▶ [SUPPLIED MATERIAL]
---

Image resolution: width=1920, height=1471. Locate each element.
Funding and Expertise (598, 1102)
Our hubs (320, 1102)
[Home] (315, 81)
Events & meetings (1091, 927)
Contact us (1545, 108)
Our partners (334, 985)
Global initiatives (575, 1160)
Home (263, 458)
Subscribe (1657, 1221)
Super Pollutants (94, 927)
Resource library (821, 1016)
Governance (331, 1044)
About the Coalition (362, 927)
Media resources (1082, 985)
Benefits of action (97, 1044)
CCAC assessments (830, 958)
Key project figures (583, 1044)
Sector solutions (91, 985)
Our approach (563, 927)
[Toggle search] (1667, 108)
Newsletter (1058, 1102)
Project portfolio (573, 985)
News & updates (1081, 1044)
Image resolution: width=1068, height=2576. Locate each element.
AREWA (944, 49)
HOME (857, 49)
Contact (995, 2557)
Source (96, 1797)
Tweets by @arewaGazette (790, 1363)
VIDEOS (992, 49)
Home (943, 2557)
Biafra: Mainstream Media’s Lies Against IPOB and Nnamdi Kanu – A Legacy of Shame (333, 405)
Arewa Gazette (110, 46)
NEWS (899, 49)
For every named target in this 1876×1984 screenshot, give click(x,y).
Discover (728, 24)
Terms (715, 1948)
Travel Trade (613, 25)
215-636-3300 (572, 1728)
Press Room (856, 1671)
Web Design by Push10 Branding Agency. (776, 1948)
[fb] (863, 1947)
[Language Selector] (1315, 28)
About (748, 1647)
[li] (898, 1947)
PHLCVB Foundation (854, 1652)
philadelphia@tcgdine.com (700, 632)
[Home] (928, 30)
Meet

---

▶ [TASK TO CARRY OUT] Return every record above exactly as it appears.

▶ [SOLUTION]
Image resolution: width=1920, height=1471. Locate each element.
Funding and Expertise (598, 1102)
Our hubs (320, 1102)
[Home] (315, 81)
Events & meetings (1091, 927)
Contact us (1545, 108)
Our partners (334, 985)
Global initiatives (575, 1160)
Home (263, 458)
Subscribe (1657, 1221)
Super Pollutants (94, 927)
Resource library (821, 1016)
Governance (331, 1044)
About the Coalition (362, 927)
Media resources (1082, 985)
Benefits of action (97, 1044)
CCAC assessments (830, 958)
Key project figures (583, 1044)
Sector solutions (91, 985)
Our approach (563, 927)
[Toggle search] (1667, 108)
Newsletter (1058, 1102)
Project portfolio (573, 985)
News & updates (1081, 1044)
Image resolution: width=1068, height=2576. Locate each element.
AREWA (944, 49)
HOME (857, 49)
Contact (995, 2557)
Source (96, 1797)
Tweets by @arewaGazette (790, 1363)
VIDEOS (992, 49)
Home (943, 2557)
Biafra: Mainstream Media’s Lies Against IPOB and Nnamdi Kanu – A Legacy of Shame (333, 405)
Arewa Gazette (110, 46)
NEWS (899, 49)
For every named target in this 1876×1984 screenshot, give click(x,y).
Discover (728, 24)
Terms (715, 1948)
Travel Trade (613, 25)
215-636-3300 (572, 1728)
Press Room (856, 1671)
Web Design by Push10 Branding Agency. (776, 1948)
[fb] (863, 1947)
[Language Selector] (1315, 28)
About (748, 1647)
[li] (898, 1947)
PHLCVB Foundation (854, 1652)
philadelphia@tcgdine.com (700, 632)
[Home] (928, 30)
Meet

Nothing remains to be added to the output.